Sunday, February 16, 2014

Buzzer

I went to see the play Buzzer last night at the Goodman Theatre in Chicago and I thought the play was okay. The performances by the three lead actors were good, but I felt like there was something missing overall. The play focused on an interracial couple (a black man named Jackson and a white woman named Suzy) and the black man's white friend, Don. Jackson and Suzy move into a slowly gentrifying area of New York (although the specific area is not identified) and Don shows up needing a place to stay as he tries to rehab off of drugs and alcohol. Things go seriously awry when Don and Suzy fool around with each other behind Jackson's back and Suzy admits to Don that she doesn't like living in the ghetto area that Jackson is so keen on even though she lies to Jackson's face and makes him believe that she loves living there.

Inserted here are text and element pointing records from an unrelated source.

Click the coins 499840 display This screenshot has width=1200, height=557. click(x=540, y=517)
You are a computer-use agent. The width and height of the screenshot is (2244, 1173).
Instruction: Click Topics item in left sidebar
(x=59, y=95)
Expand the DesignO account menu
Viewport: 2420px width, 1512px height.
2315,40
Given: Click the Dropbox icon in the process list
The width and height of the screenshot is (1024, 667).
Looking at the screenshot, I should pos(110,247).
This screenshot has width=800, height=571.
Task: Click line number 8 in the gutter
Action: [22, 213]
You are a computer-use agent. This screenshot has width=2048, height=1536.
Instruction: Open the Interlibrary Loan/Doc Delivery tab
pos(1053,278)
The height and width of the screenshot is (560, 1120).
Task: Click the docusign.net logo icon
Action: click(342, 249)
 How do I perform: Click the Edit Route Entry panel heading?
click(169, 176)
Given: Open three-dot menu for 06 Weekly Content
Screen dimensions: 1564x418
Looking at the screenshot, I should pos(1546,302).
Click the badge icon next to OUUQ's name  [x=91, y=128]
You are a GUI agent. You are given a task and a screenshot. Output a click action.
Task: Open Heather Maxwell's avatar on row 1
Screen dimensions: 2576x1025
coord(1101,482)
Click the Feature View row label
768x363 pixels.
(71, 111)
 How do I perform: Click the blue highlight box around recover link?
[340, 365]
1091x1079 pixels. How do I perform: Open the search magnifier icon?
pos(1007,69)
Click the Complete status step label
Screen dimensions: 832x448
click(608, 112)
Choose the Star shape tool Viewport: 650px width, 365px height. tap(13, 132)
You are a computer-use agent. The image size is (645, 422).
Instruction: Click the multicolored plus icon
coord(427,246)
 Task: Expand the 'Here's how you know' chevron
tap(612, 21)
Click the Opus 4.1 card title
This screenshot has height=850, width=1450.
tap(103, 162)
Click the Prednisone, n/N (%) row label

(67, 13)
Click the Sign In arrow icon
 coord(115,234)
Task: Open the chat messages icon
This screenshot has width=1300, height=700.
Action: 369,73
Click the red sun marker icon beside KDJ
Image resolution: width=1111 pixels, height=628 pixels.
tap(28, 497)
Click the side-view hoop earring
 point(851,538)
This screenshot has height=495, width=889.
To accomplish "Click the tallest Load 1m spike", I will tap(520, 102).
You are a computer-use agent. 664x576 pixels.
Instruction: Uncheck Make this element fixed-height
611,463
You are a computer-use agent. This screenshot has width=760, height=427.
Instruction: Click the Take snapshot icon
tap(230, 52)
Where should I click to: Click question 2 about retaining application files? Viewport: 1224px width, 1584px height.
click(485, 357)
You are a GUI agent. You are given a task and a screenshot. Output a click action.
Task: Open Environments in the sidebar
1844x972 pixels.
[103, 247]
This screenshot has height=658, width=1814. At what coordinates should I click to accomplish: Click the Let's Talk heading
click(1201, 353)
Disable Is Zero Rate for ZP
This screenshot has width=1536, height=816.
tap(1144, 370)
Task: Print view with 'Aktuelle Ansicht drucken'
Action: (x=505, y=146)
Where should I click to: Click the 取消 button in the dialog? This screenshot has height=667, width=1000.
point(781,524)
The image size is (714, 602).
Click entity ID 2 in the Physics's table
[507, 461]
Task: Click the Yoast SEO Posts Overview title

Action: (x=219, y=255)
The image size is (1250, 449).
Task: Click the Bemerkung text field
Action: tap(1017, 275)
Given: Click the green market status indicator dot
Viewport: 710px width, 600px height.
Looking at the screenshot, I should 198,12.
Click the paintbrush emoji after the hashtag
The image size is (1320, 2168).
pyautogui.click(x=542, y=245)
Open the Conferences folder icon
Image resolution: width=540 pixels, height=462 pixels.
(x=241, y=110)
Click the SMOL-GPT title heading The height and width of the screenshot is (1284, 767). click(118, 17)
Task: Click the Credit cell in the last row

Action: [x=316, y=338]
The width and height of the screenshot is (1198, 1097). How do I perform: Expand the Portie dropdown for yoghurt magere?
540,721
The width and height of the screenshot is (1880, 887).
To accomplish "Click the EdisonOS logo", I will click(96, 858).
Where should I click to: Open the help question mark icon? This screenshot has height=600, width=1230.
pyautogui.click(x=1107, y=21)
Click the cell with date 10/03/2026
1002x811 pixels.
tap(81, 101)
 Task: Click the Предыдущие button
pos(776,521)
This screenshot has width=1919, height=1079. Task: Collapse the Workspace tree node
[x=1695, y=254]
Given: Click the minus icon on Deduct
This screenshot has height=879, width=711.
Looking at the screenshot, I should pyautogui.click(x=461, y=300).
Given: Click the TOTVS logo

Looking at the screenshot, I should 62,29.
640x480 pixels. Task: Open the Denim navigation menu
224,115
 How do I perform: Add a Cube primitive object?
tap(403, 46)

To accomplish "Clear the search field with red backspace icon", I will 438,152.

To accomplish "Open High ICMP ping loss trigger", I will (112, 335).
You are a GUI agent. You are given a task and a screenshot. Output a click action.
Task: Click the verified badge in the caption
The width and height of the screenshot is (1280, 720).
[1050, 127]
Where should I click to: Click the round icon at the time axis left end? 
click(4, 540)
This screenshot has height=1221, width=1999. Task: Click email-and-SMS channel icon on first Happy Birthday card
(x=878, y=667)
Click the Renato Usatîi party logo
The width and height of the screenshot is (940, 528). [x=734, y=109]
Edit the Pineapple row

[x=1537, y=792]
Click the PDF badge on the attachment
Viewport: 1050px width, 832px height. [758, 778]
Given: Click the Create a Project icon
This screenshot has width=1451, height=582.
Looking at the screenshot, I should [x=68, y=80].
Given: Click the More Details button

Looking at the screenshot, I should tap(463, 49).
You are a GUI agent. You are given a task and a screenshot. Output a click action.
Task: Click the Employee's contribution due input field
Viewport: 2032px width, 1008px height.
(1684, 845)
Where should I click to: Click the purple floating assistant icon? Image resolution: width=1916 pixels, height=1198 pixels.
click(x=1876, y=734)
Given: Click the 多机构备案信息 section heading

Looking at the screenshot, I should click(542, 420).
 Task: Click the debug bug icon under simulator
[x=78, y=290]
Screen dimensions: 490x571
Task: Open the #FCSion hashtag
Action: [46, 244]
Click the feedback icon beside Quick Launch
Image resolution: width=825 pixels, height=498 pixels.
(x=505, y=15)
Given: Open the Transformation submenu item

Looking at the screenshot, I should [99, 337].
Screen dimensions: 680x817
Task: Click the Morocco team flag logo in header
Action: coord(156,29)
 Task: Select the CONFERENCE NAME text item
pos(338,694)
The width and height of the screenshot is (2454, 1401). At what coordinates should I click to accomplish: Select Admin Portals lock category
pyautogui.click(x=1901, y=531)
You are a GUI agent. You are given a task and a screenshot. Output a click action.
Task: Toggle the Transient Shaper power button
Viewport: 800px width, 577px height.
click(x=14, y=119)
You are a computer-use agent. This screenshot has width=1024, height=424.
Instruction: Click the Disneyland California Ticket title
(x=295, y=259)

The gentrification aspect of the story didn't interest me as much as the racial dynamics. There is an immediate level of intimacy and familiarity between Don and Suzy that doesn't exist with either of them in relation to Jackson. The two white characters bond over their whiteness and Jackson ends up being the odd man out. It was amazing to me how clueless Jackson was about the situation festering between his wife and his friend in his own home. Or maybe he wasn't clueless and just chose to ignore what was going on. I like to see plays that push beyond the racial boundaries we normally see (a minority being discriminated against, white liberal guilt, etc.). This play does have some of those aspects, but it didn't dwell on them. Interestingly, there was an interracial couple (white woman, black man) seated next to me at the theater and I heard the woman tell the man the play wasn't really about race, but about relationships. I think it was about both, but the racial dynamics were never not present in every part of this play.